While the high level of scrutiny is something he welcomes, he fears a series of high-profile investigations into baby deaths and the huge pressure of the work is already leading to a shortage of clinicians wanting to specialise in children’s heart surgery.
The loss of the unit at the JR would certainly affect other staff, including Dr Neil Wilson, an interventional cardiologist, who frankly admits he would no longer be able to do the job that he is paid for.
Surgery is just one area of cardiac treatment. But he would simply not be allowed to undertake complex heart procedures, such as cardiac catheterisation and heart valve work, without the presence of a paediatric heart surgeon.

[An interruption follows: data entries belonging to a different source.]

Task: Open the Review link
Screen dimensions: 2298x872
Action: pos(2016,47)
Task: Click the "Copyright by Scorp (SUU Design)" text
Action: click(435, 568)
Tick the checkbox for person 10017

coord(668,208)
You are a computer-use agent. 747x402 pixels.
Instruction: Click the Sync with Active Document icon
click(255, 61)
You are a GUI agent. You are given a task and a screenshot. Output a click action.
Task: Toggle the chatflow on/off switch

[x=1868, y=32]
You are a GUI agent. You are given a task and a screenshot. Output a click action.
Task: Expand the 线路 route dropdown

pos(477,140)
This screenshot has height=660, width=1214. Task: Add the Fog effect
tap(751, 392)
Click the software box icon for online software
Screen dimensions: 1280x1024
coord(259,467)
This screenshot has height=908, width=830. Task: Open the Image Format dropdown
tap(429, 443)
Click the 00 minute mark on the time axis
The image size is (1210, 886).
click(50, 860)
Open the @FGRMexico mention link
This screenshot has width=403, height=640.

He warned: “It is relatively common for children born with congenital heart disease to have other major problem with their lungs, abdomen or the brain, for example.
“The hospital would not be able to admit some of these cases. Oxford presently ticks all the boxes.”
He warned that specialist skills of nurses would also be lost to children’s heart surgery, if the unit were to close.
Rather than transfer to one of the new heart centres, they would simply stay at the John Radcliffe, and work elsewhere With recommendations due to be drawn up over the next few months before a public consultation in the autumn, politics and even Oxford’s geographical position in the centre of England could influence the final decision.
And as for those four babies, perhaps the greatest tribute would be to create bigger and better services for young heart patients in the hospital where they died.